We are so glad that you took the initiative to reach out. We understand that it takes a lot of courage to talk to tell someone what you told us. We understand what you are saying.
There are a few issues that are going on in your life that sound really overwhelming to you. When life gets this way it is normal to want to just stop and give up. However, we can't just jump ship. Everything that is going on is workable and there are options to help you work through them. Suicide is a permanent decision and very serious. What you are feeling is serious and we want to offer our support. We want to make sure that you are safe and can make a promise that you won't do anything to end your life or harm yourself? Will you write us back or call to let us know?
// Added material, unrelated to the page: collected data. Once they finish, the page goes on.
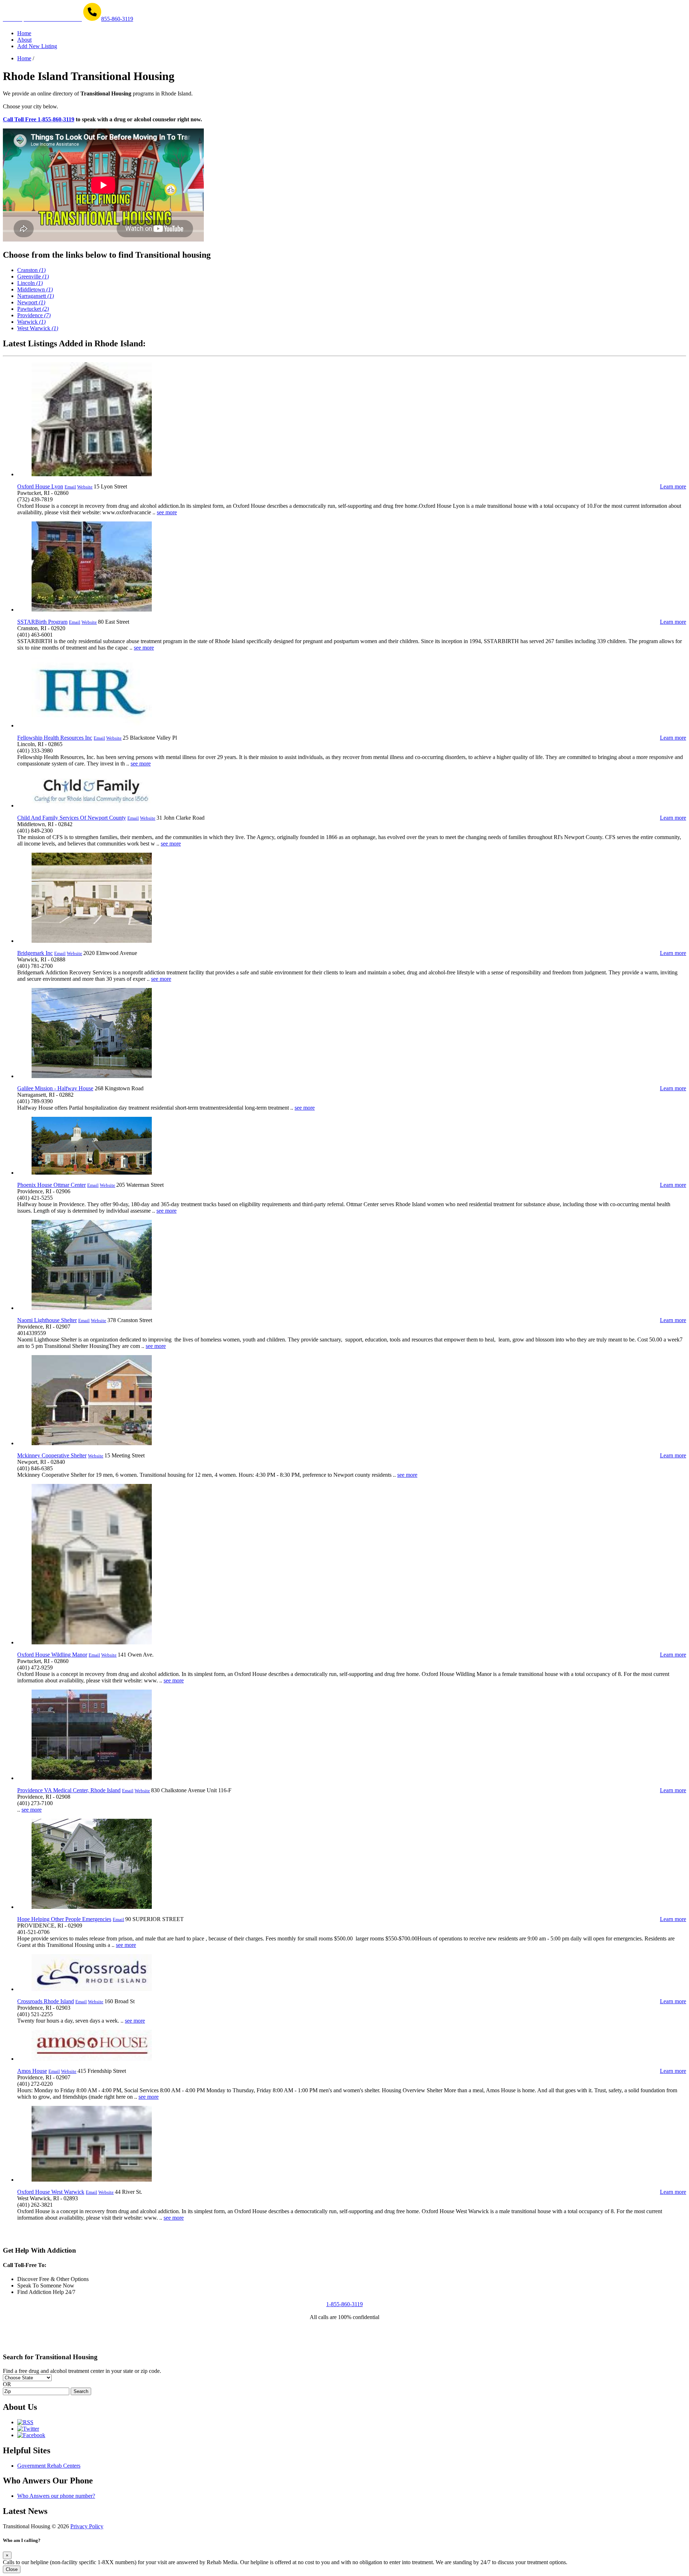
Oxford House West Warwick (50, 2192)
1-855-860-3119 (344, 2304)
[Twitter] (28, 2429)
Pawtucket (33, 309)
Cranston (31, 270)
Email (70, 487)
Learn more (673, 486)
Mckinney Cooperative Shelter (51, 1455)
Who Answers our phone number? (56, 2496)
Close (12, 2569)
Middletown (35, 289)
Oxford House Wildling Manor (52, 1655)
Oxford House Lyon (40, 486)
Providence (34, 315)
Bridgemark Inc (35, 953)
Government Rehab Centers (48, 2466)
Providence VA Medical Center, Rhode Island (69, 1790)
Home (24, 58)
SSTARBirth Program (42, 622)
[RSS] (25, 2422)
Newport (31, 302)
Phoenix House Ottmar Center (51, 1185)
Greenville (33, 276)
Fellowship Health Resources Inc (54, 738)
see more (167, 512)
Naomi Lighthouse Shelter (47, 1320)
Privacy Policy (86, 2526)
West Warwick (37, 328)
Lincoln (30, 283)
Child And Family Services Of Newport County (71, 818)
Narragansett (35, 296)
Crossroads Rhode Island (45, 2001)
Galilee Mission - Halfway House (55, 1088)
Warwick (31, 322)
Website (85, 487)
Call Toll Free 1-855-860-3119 (38, 119)
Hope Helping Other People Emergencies (64, 1919)
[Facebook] (31, 2435)
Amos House (32, 2071)
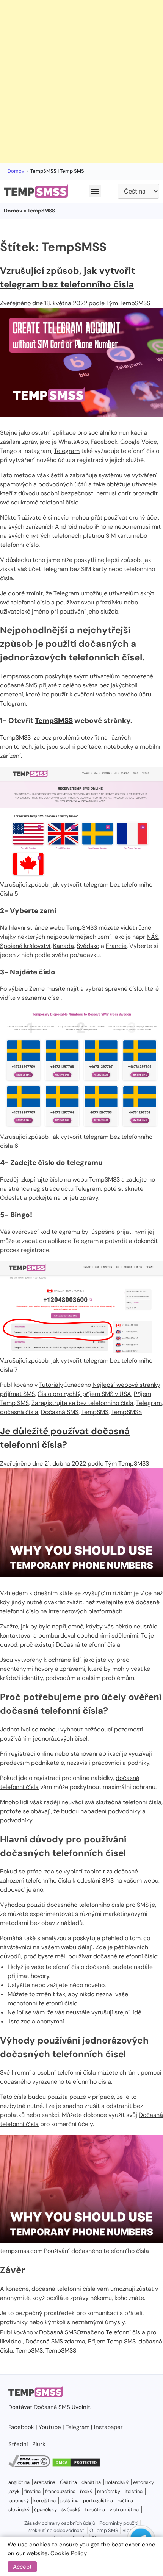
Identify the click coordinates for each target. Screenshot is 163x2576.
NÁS (152, 937)
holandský (117, 2482)
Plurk (38, 2444)
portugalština (98, 2500)
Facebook (21, 2427)
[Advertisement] (81, 81)
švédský (70, 2509)
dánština (91, 2482)
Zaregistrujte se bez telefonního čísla (82, 1403)
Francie (116, 946)
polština (69, 2500)
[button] (95, 191)
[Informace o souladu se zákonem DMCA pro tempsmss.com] (29, 2465)
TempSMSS (54, 720)
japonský (18, 2500)
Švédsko (88, 946)
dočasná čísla (19, 1412)
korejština (44, 2500)
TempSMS (94, 1412)
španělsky (45, 2509)
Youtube (50, 2427)
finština (32, 2491)
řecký (86, 2491)
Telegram (67, 451)
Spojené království (25, 946)
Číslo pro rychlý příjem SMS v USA (84, 1394)
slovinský (19, 2509)
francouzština (60, 2491)
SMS (108, 1880)
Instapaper (108, 2427)
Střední (18, 2444)
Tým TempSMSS (128, 303)
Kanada (63, 946)
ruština (125, 2500)
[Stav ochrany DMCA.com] (76, 2465)
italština (134, 2491)
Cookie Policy (68, 2553)
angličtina (19, 2482)
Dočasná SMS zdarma (55, 2341)
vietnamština (124, 2509)
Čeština (68, 2482)
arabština (44, 2482)
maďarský (108, 2491)
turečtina (95, 2509)
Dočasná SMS (59, 1412)
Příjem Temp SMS (112, 2341)
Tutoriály (51, 1385)
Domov (16, 171)
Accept (22, 2566)
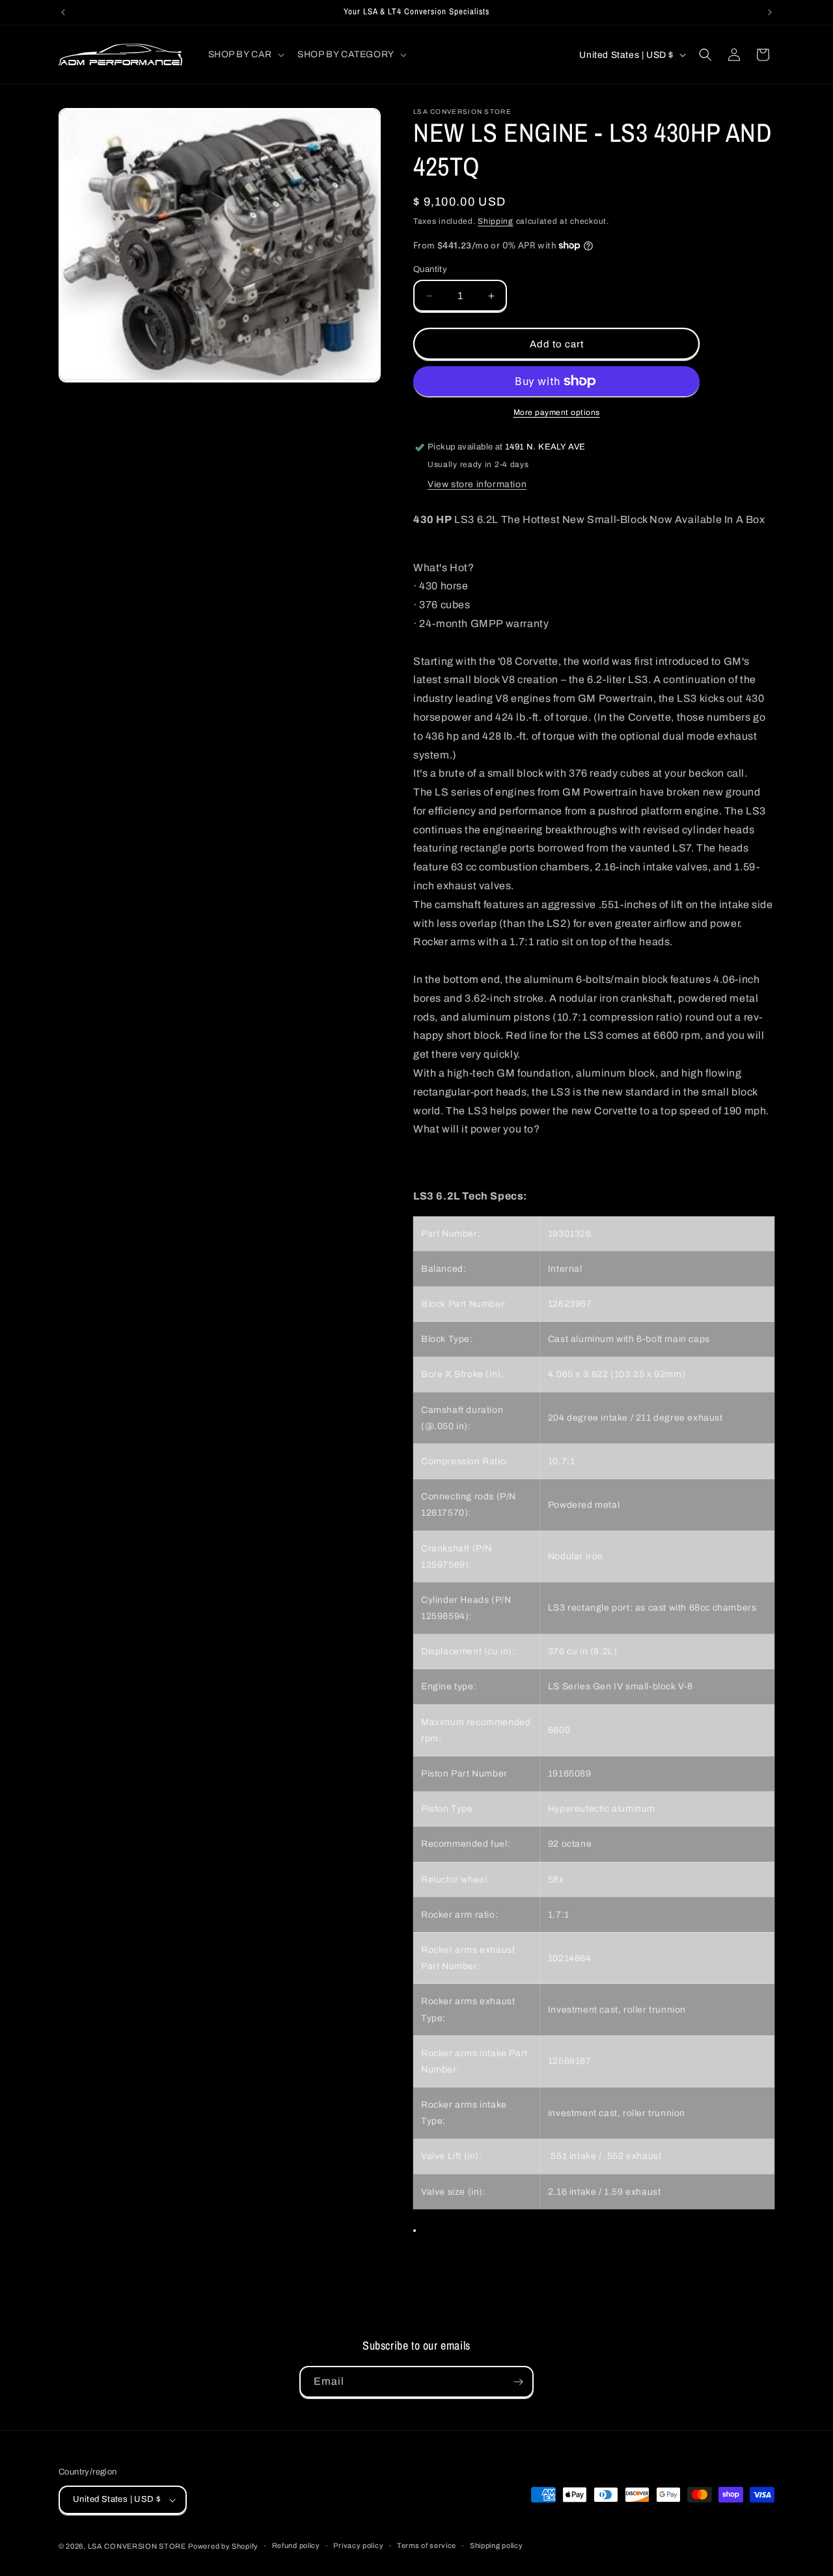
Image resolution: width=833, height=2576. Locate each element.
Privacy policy (358, 2545)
Cutting doesn't help. It adds more issues because now you are trying to hide it. Instead of cutting to cope, try putting a rubber band around your wrist and snapping it when you feel the urge to cut. It may leave a mark but it is a safer alternative. Cutting isn't a coping skill. It is an addiction. Journaling, talking to your school counselor, parent or other trusted adult is coping. Think about who you can open up to. They can help you work through each issue one at a time. You deserve to be listened to. Everybody does.
If school has been more difficult than usual, what do you think changed it? Did something happen at home or school to affect your studies? Is this something that you think you may need to talk with the doctor about? Sometimes kids will lose their concentration very easily and have nervous habits of blurting things out and cause other distractions. Is this what is happening? It can annoy people when you have this kind of behavior and disrupt others but talking with your school nurse or family doctor may help you understand what is going on. It is worth checking out. Can you talk with mom about seeing the doctor?
Almost every kid your age is concerned about "fitting in". It is almost a right of passage. It has been happening for years. You most likely fit in more than you feel. Everybody has a spot in life. What kind of things are you interested in? Do you have a group of friends that you hang out with? What kind of things do you do on your free time? Being yourself and being a person with good morals and values will mean more than anything. If having more control over what you do and say means fitting in better for you, then work on it. Before you walk into a situation, stop and think about what would be the best way to approach people. Work on social skills. Not interrupting, waiting to speak, minding your own business and just being kind, using calm voice tones and levels.
It also sounds like you could use some self talk. When you are feeling down about yourself, it is time to kick in some self motivation. Keep telling yourself that you are a good person and give yourself one or two of your best qualities. Build that up. You said it yourself, you know you are not ugly and stupid. Sometimes we all feel that way about ourselves but we can overcome those feelings by reminding ourselves that we are worth it and are smart and good looking. Journaling is a great way to get some of those negative thoughts on paper and come up with a positive for every negative. You can always go back and read it when you are feeling bad.
If taking away all of your devices isn't working for you, let mom know. Maybe getting a tutor will help. Talk with your teacher about this. Teachers are not there to be the bad guys but rather, it is their job to see that you succeed. They will help you if you ask. See if there is extra credit or some thing to help bring up those grades. Showing interest in this will help your teacher and mom know that you DO want to do well. Don't give up on it. It will get better. It may take some time and hard work but keep pushing through. The reward of seeing A's and B's will be gratifying for you personally. It certainly will help you feel better about yourself as well. Big self esteem booster.
We are here 24/7 and hope that you will reach out again. We want to make sure that you are safe. Please write back. Call or email anytime.